Sanitize Makefile by dropping YY - use YEARS instead
diff --git a/Makefile b/Makefile
index b48b0f7..e1fbb6f 100644
--- a/Makefile
+++ b/Makefile
@@ -1,13 +1,21 @@
+# Change the SRC_DIR to the directory containing the DNB EPUB files, e.g. with
+# make -j 96 target/dnb13.index.tar.xz SRC_DIR=../sample.10000
+
SRC_DIR ?= test/resources/DNB
+
+# Change YEARS to the years you want to process, e.g. with
+# make -j12 i5valid YEARS="18 19"
+
+YEARS ?= $(shell seq -w 1998 2024 | sed 's/^.*\([0-9][0-9]\)/\1/')
+
BUILD_DIR = build
TARGET_DIR ?= target
DEPLOY_HOST ?= compute.ids-mannheim.de
DEPLOY_USER ?= korap
DEPLOY_PATH ?= /export/netapp/korap4dnb
MAX_THREADS ?= $(shell nproc)
-YY ?= 18
MAKE ?= make -j $(shell nproc)
-KORAPXML2CONLLU_HEAP ?= $(shell echo "$$(($$(nproc) * 1625))")

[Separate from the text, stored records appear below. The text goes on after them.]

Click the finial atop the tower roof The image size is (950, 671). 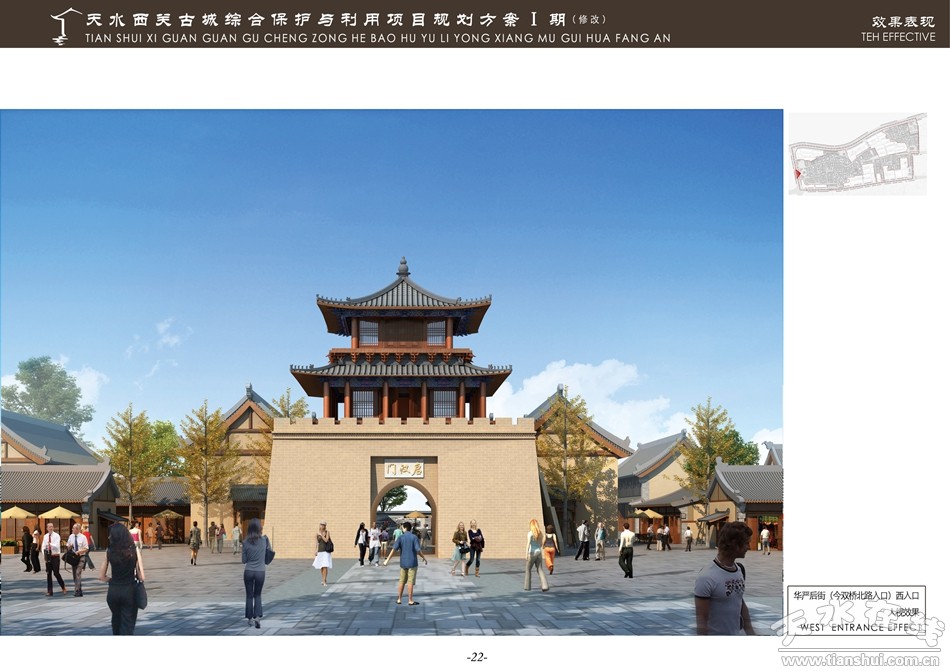pos(403,267)
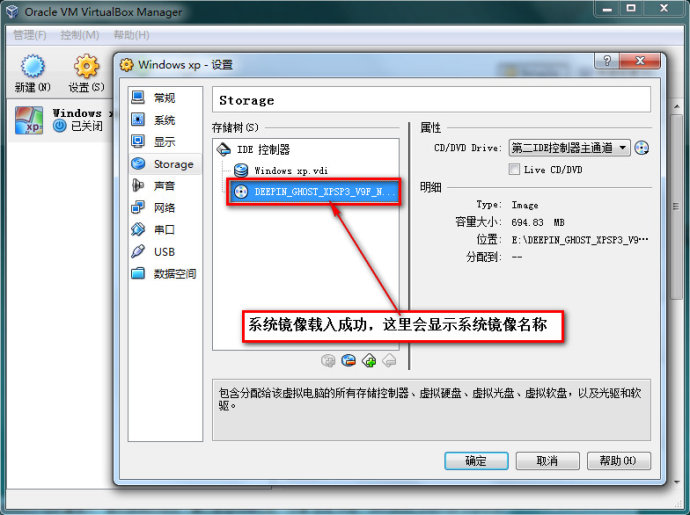Click the right-side vertical scrollbar
This screenshot has width=690, height=515.
(x=677, y=207)

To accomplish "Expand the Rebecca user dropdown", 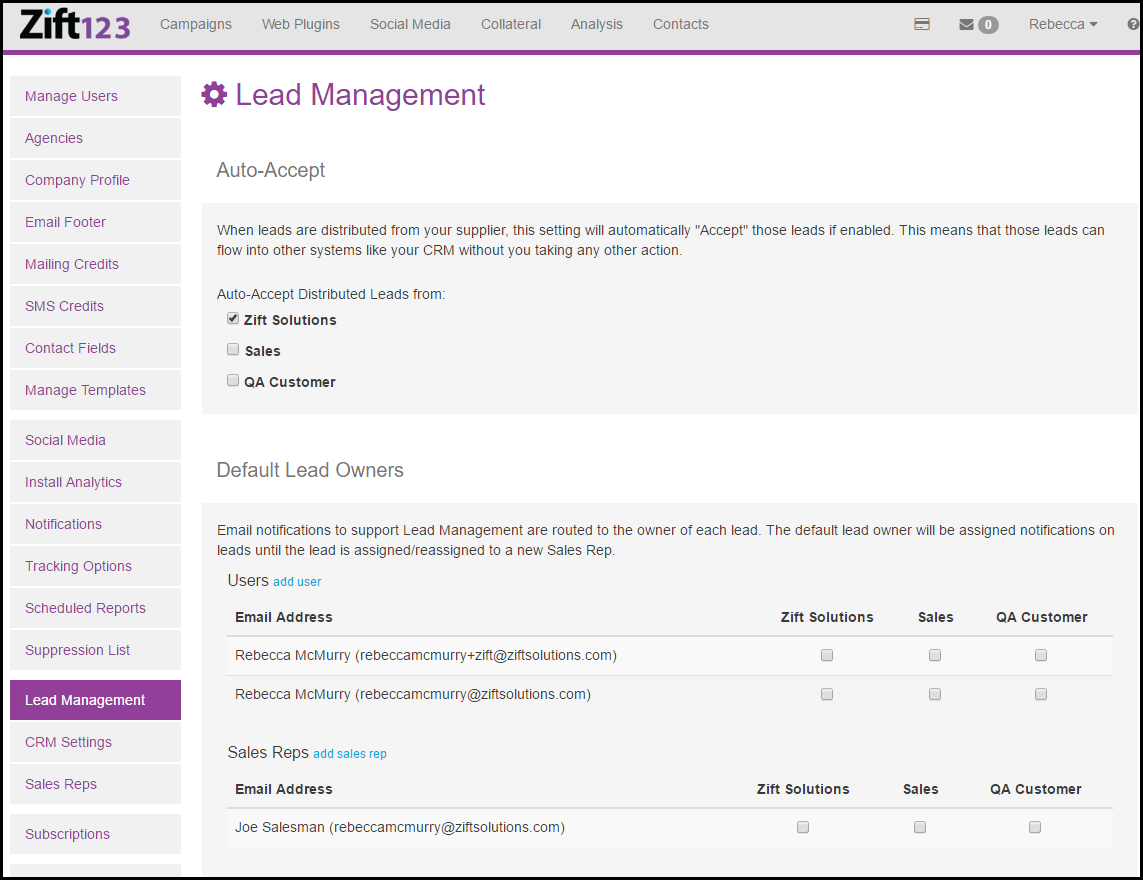I will click(1062, 24).
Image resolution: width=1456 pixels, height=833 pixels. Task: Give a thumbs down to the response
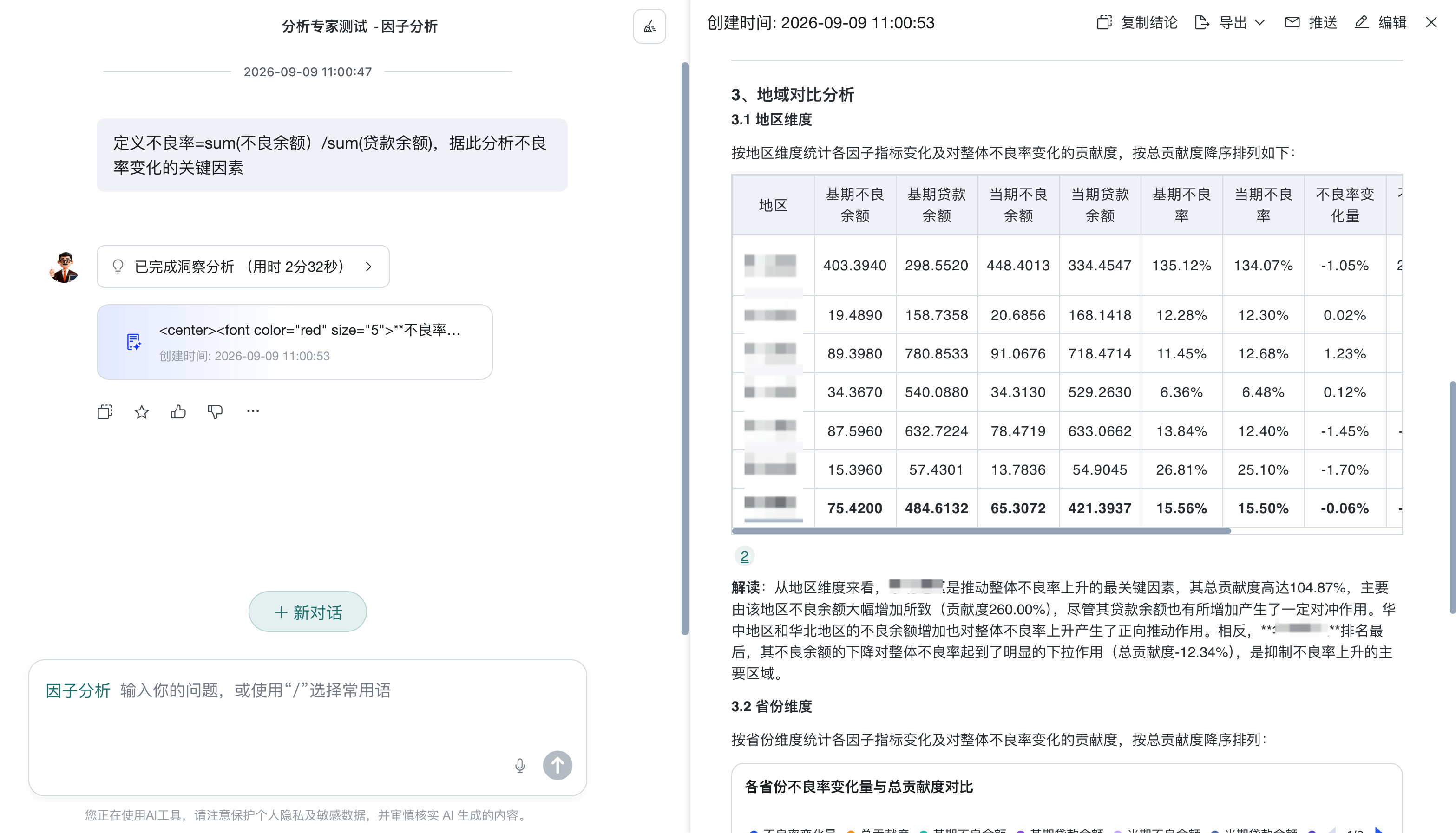pos(215,411)
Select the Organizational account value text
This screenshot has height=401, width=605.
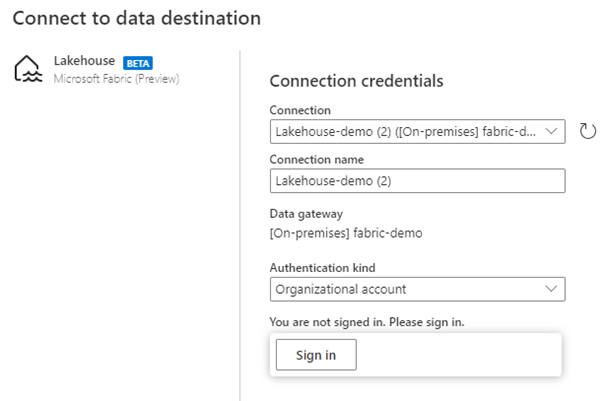point(342,289)
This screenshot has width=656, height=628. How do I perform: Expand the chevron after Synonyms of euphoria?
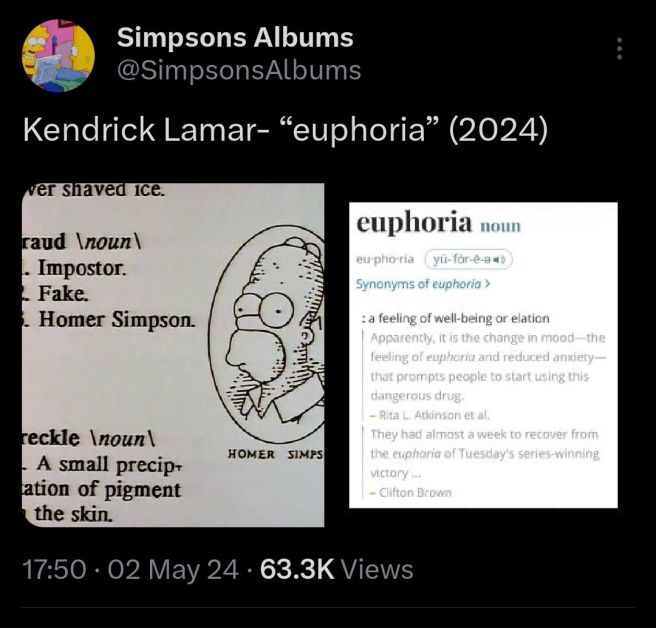(487, 284)
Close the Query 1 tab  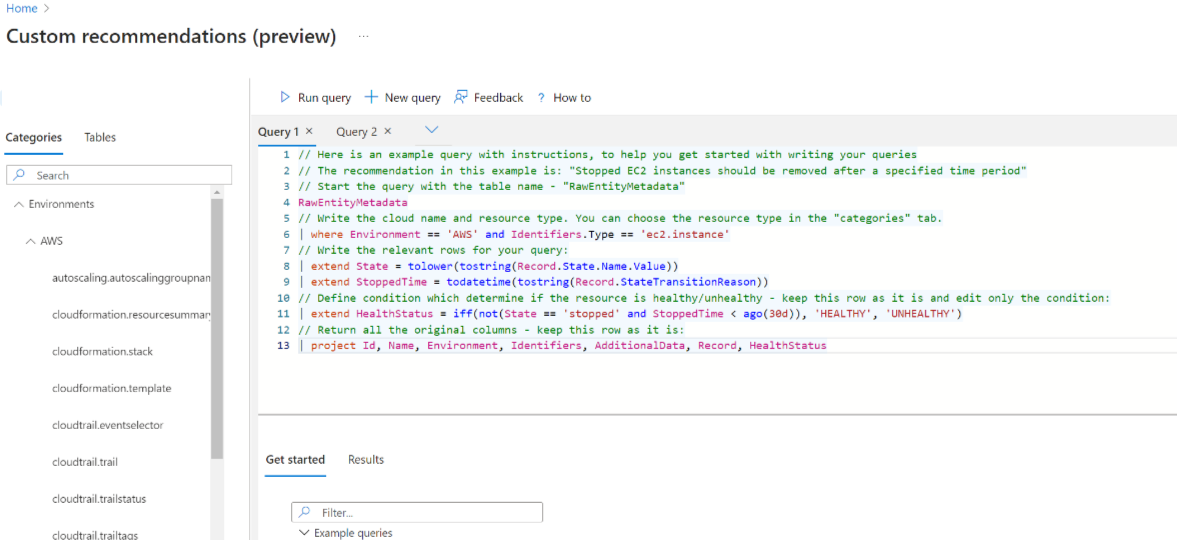(x=309, y=131)
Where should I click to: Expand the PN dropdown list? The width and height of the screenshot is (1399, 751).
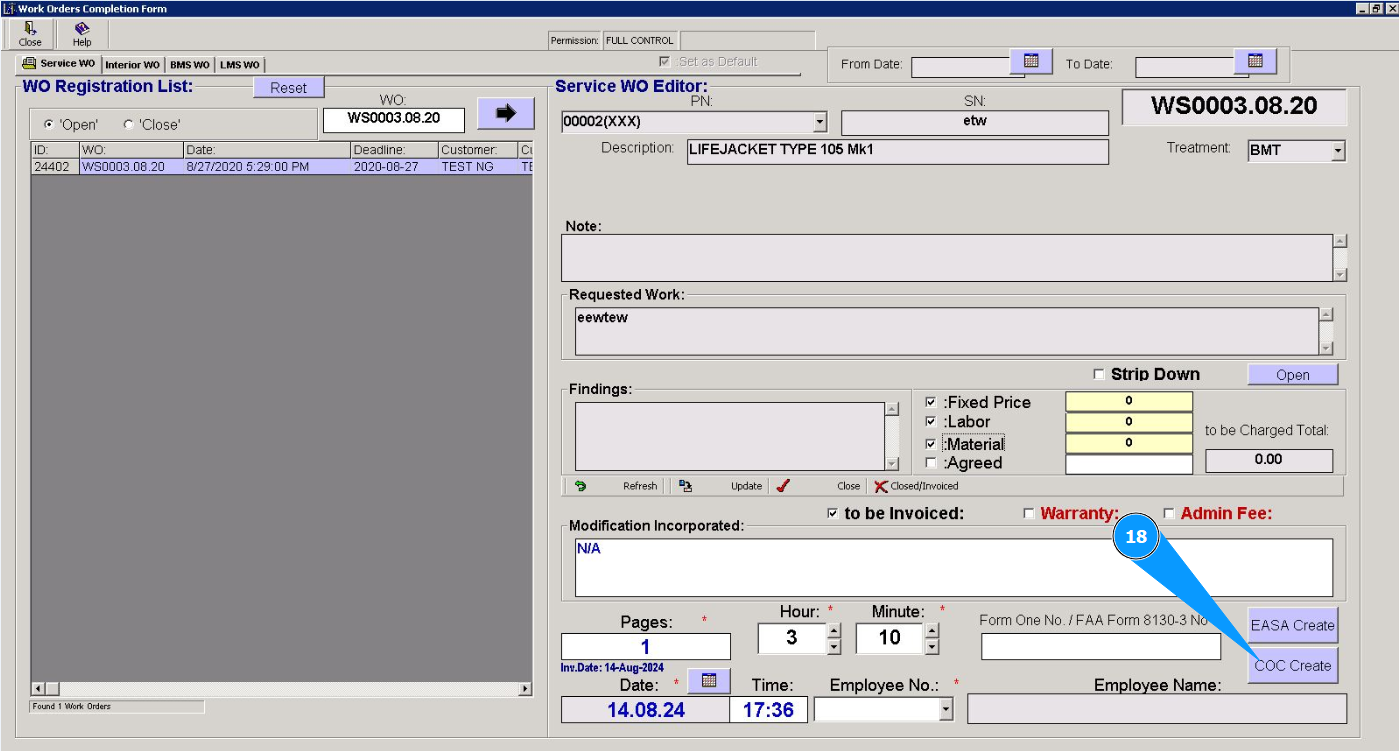[820, 122]
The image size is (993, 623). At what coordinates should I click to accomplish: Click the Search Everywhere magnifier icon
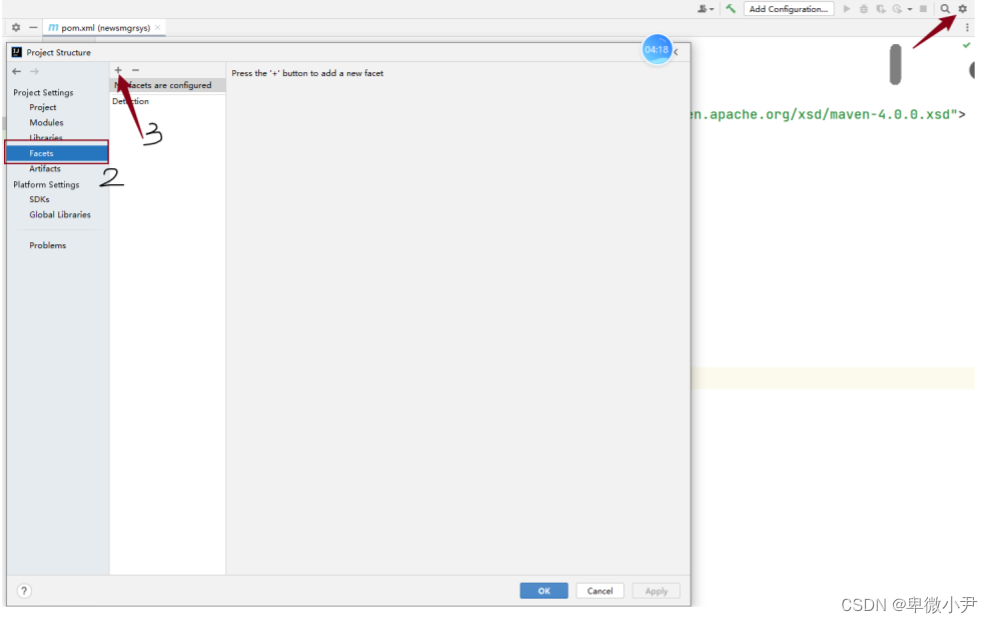(944, 9)
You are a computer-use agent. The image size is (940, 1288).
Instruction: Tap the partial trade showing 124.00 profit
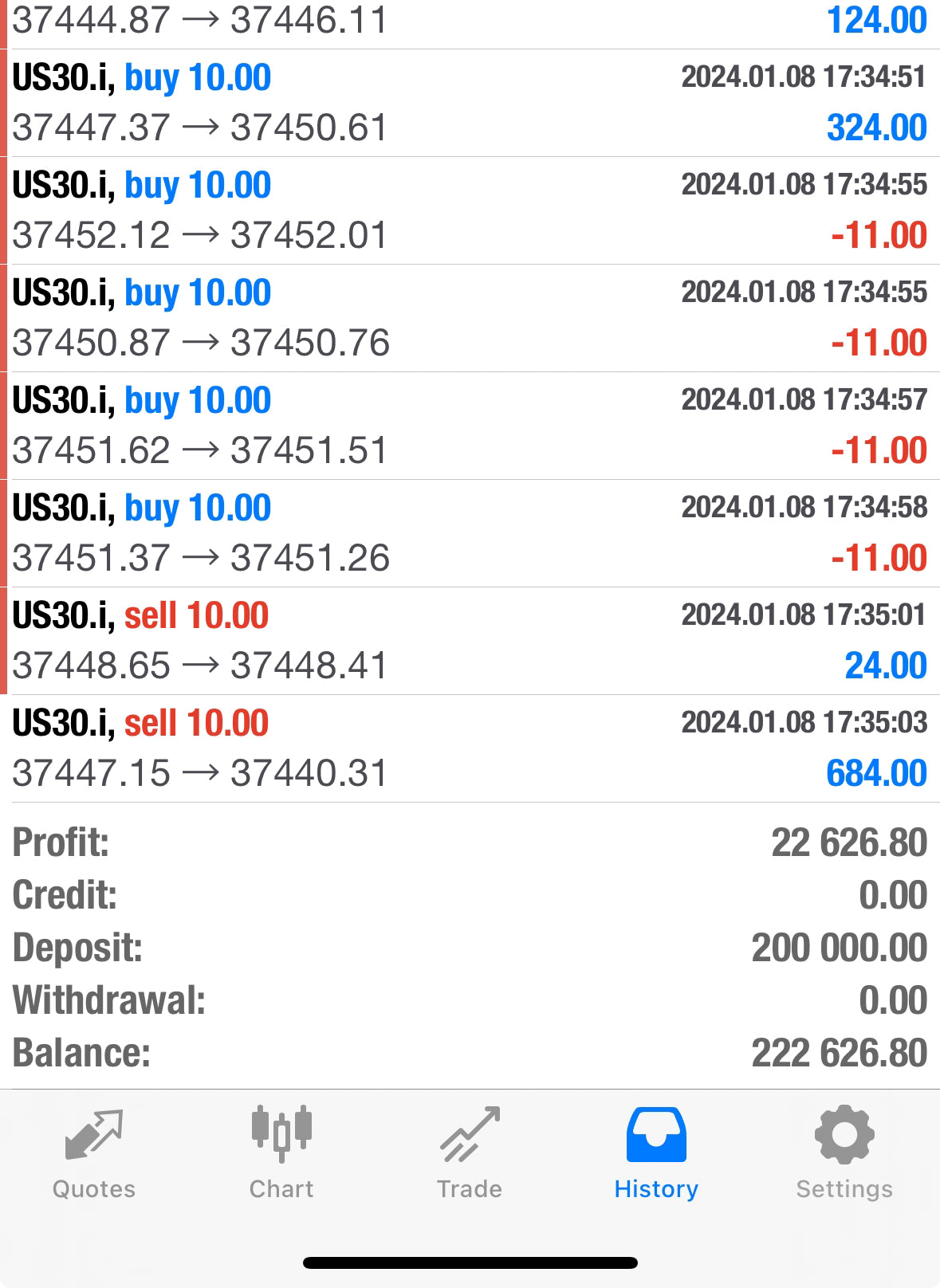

+KORAPXML2CONLLU_HEAP ?= $(shell echo "$$(($(MAX_THREADS) * 1625))")
KORAPXML2CONLLU ?= java -Xmx$(KORAPXML2CONLLU_HEAP)m -jar lib/korapxml2conllu.jar
SAXON ?= java -cp lib/saxon9ee.jar:lib/xml-resolver-1.2.jar net.sf.saxon.Transform -expand:off -catalog:"lib/dtds/xhtml11/xhtmlcatalog.xml;lib/dtds/xhtml/dtd/xhtmlcatalog.xml"
@@ -19,41 +27,40 @@
all: index
-krill: $(TARGET_DIR)/dnb$(YY).krill.tar
-index: $(TARGET_DIR)/dnb$(YY).index.tar.xz
+krill: $(foreach year,$(YEARS),$(TARGET_DIR)/dnb$(year).krill.tar)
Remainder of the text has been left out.